While the universal forwarder is the preferred way to forward data, you might need to use heavy or light forwarders if you need to analyze or make changes to the data before you forward it, or you need to control where the data goes based on its contents. Unlike the universal forwarder, both heavy and light forwarders are full Splunk Enterprise instances with certain features turned off. Heavy and light forwarders differ in capability and the corresponding size of their resource footprints.

A heavy forwarder (sometimes referred to as a "regular forwarder") has a smaller footprint than an indexer but retains most of the capability, except that it cannot perform distributed searches. Some of its default functionality, such as Splunk Web, can be turned off, if necessary, to reduce the size of its footprint. A heavy forwarder parses data before forwarding it and can route data based on criteria such as source or type of event.

One key advantage of the heavy forwarder is that it can index data locally, as well as forward data to another Splunk instance. You must activate this feature. See Configure forwarders with outputs.conf in this manual for details.

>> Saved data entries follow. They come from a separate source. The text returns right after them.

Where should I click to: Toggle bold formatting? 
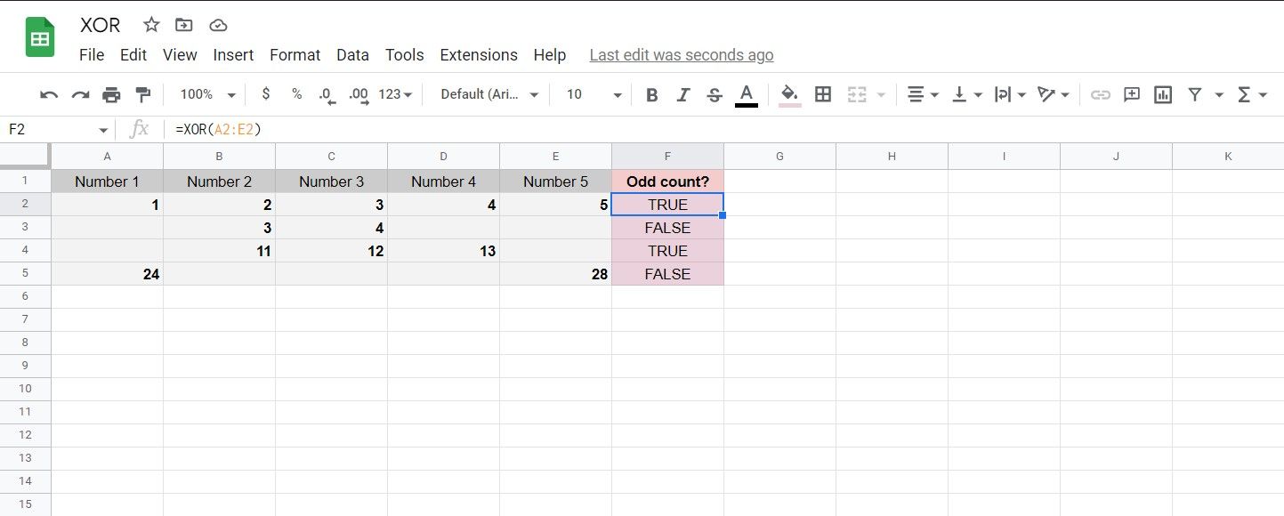(x=652, y=94)
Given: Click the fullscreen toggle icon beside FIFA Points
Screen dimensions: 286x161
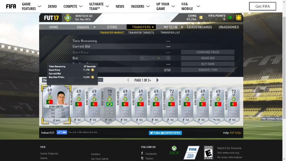Looking at the screenshot, I should click(x=238, y=17).
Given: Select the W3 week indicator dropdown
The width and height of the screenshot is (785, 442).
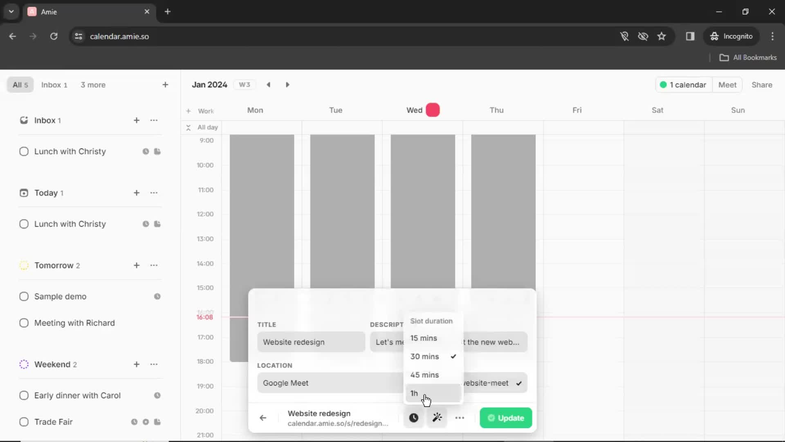Looking at the screenshot, I should point(244,85).
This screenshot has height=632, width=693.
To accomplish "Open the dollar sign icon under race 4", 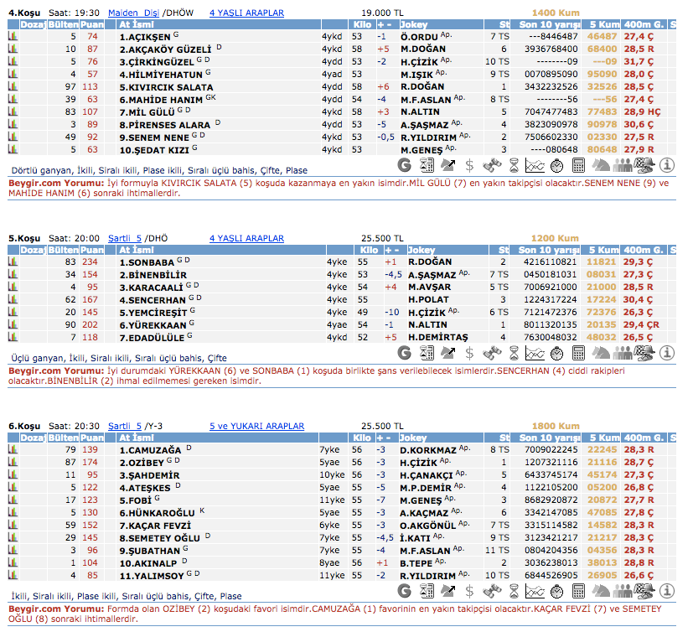I will coord(470,165).
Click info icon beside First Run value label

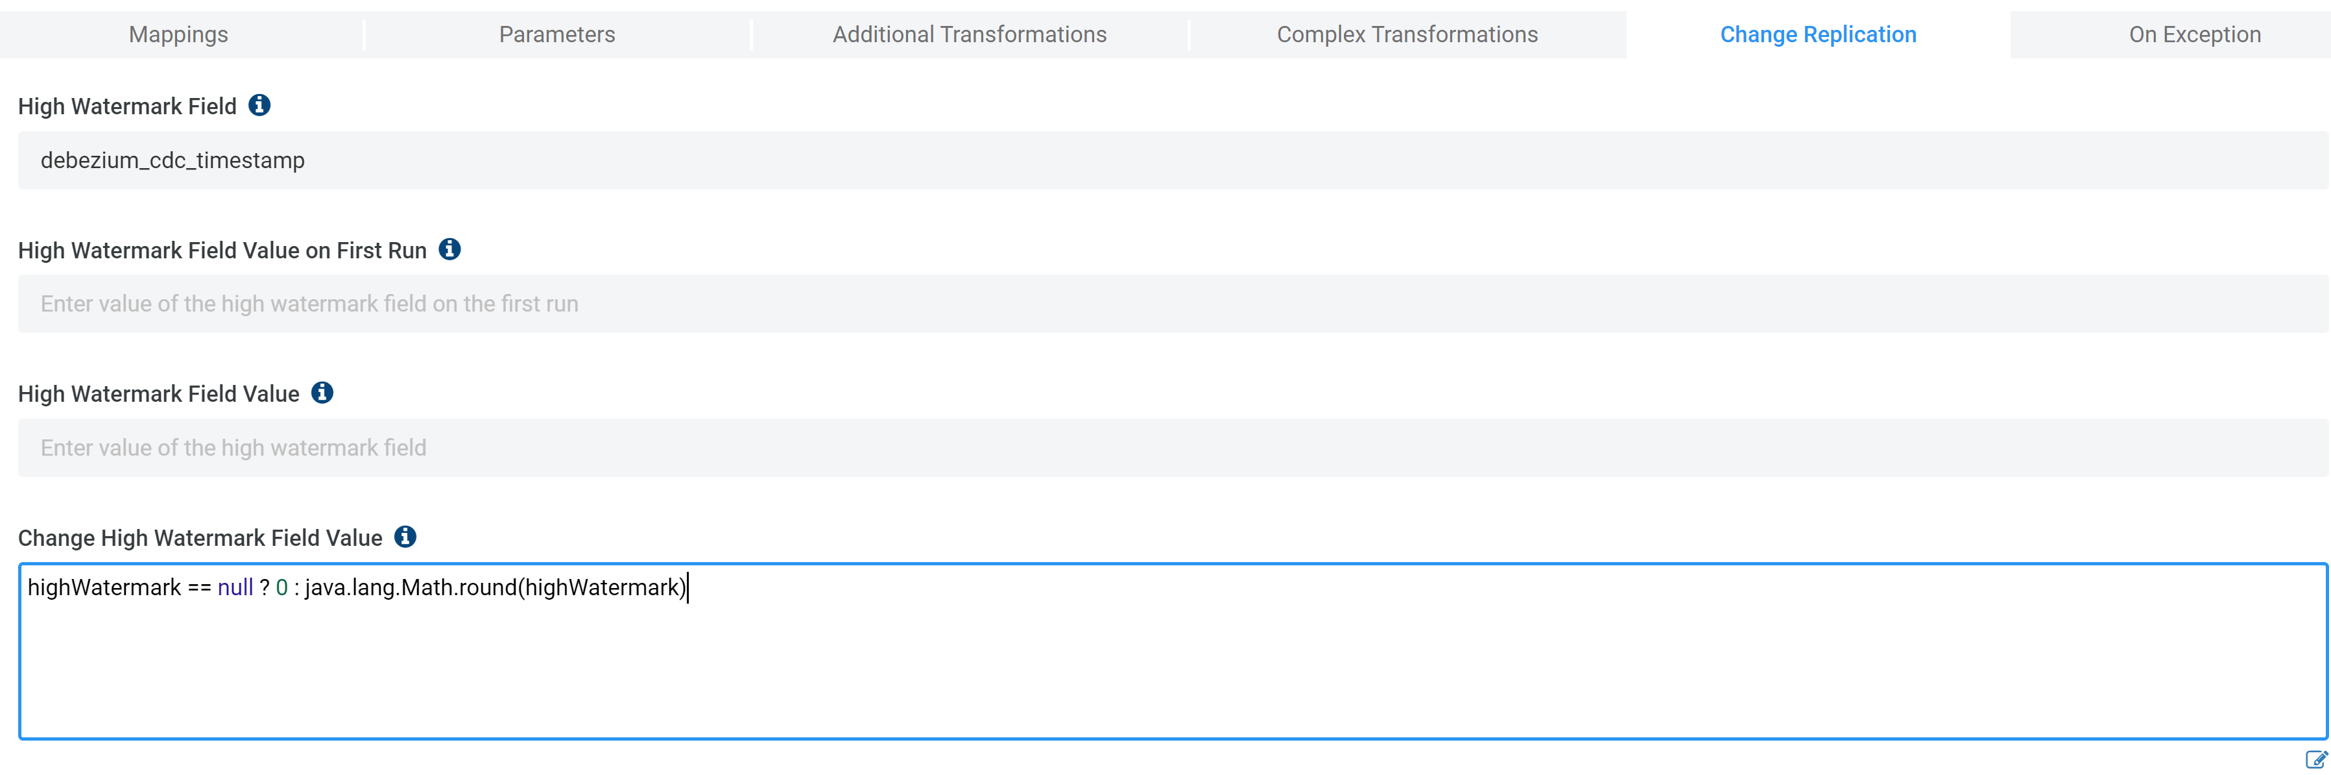(x=449, y=249)
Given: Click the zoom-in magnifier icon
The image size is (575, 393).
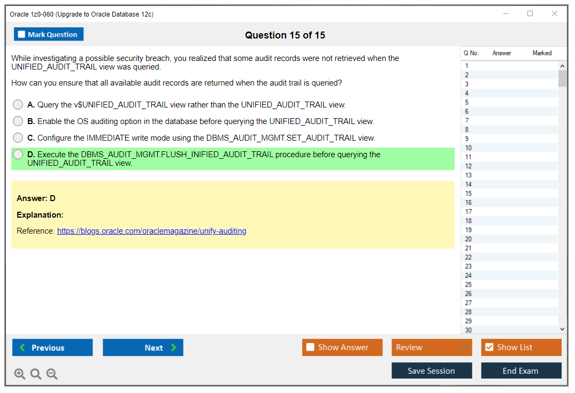Looking at the screenshot, I should pyautogui.click(x=19, y=374).
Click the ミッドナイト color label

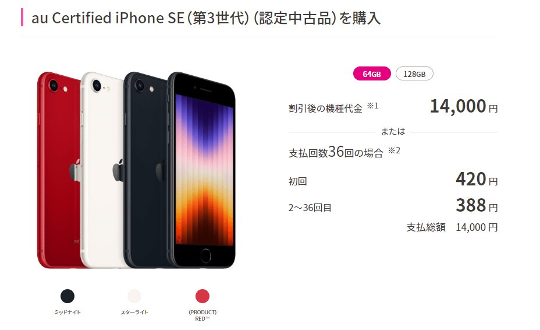[68, 313]
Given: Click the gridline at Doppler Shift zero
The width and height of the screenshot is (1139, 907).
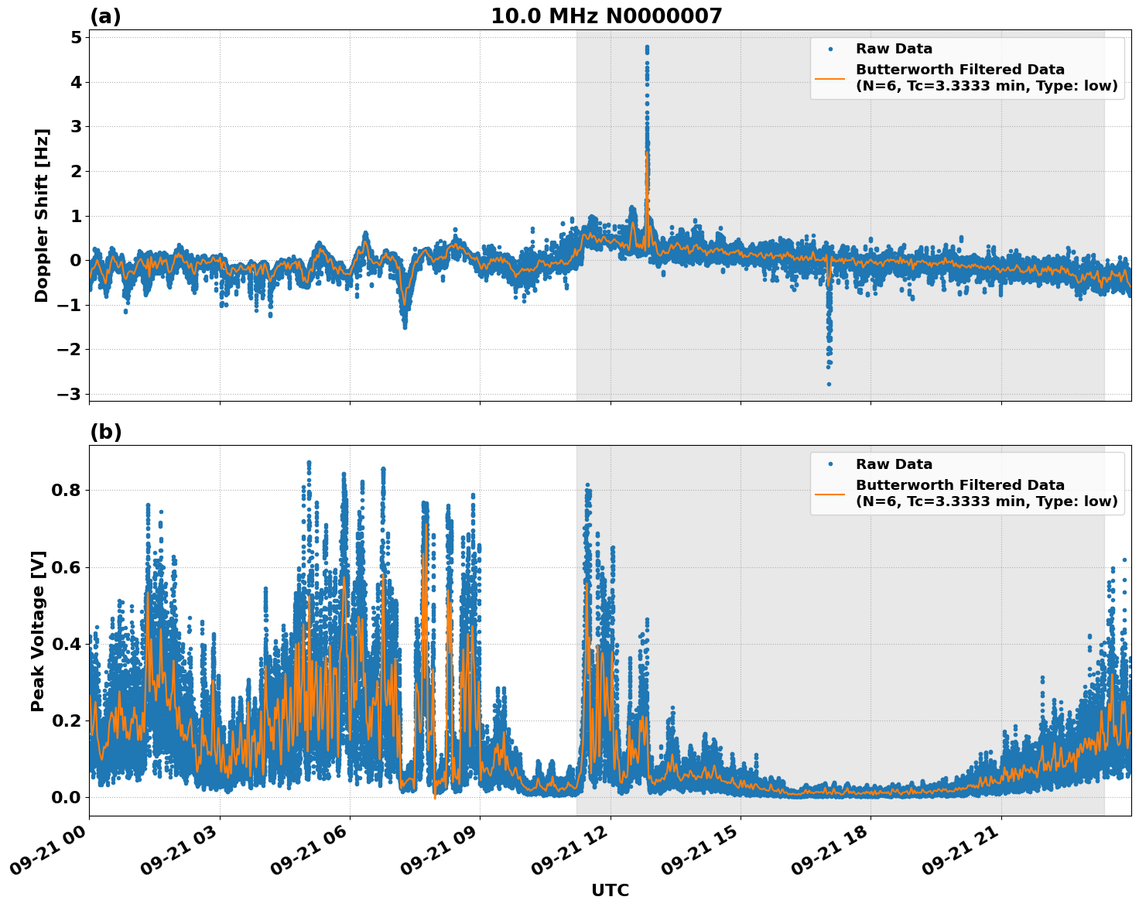Looking at the screenshot, I should point(310,260).
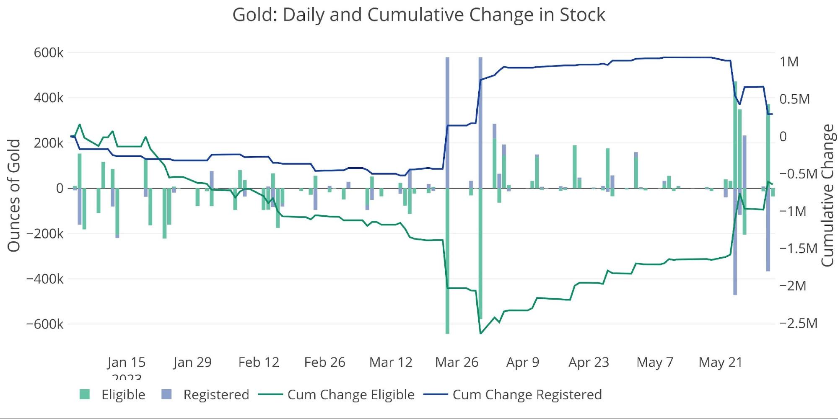The image size is (838, 419).
Task: Click the Jan 15 x-axis label
Action: pyautogui.click(x=126, y=362)
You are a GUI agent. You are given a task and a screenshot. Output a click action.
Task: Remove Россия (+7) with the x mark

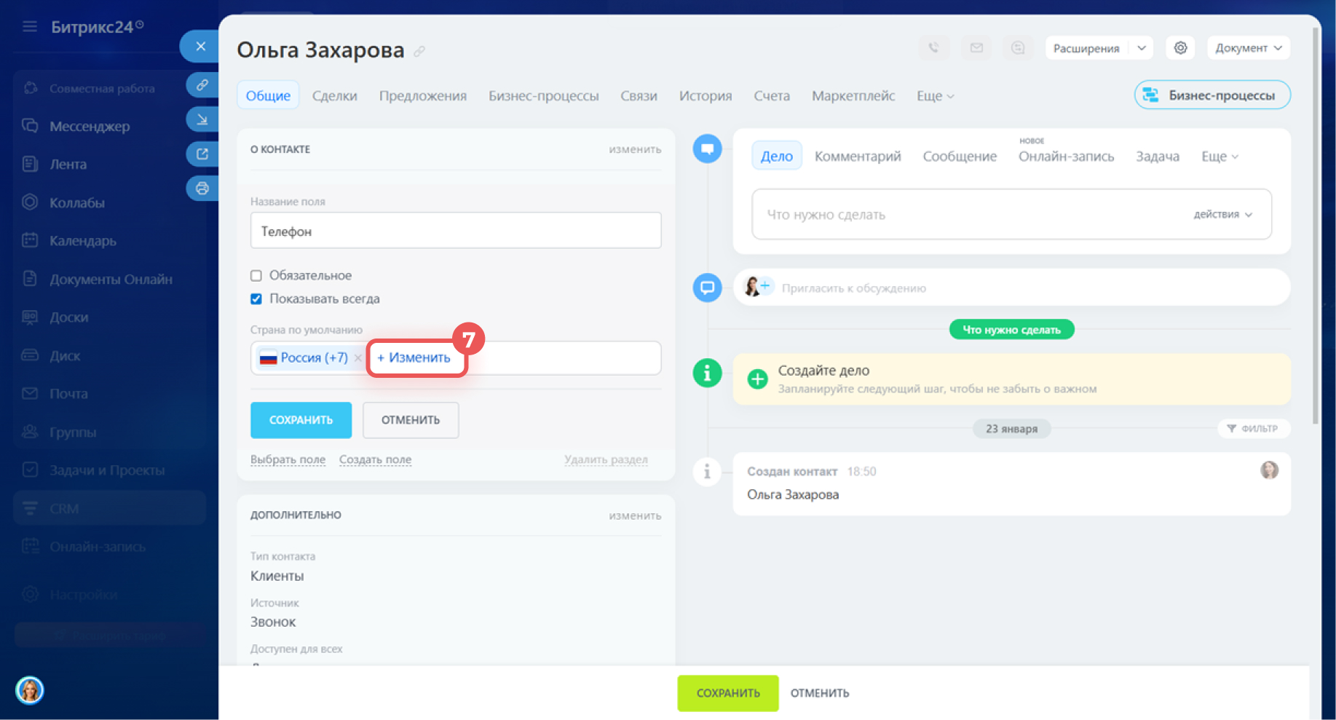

A light forwarder has a smaller footprint with much more limited functionality. It forwards only unparsed data. The universal forwarder, which provides very similar functionality, supersedes it. The light forwarder has been deprecated but continues to be available mainly to meet legacy needs.

When you install a universal forwarder, you can migrate checkpoint settings from any (version 4.0 or greater) light forwarder that resides on the same host.

For detailed information on the capabilities of heavy and light forwarders, see Heavy and light forwarder capabilities in this manual.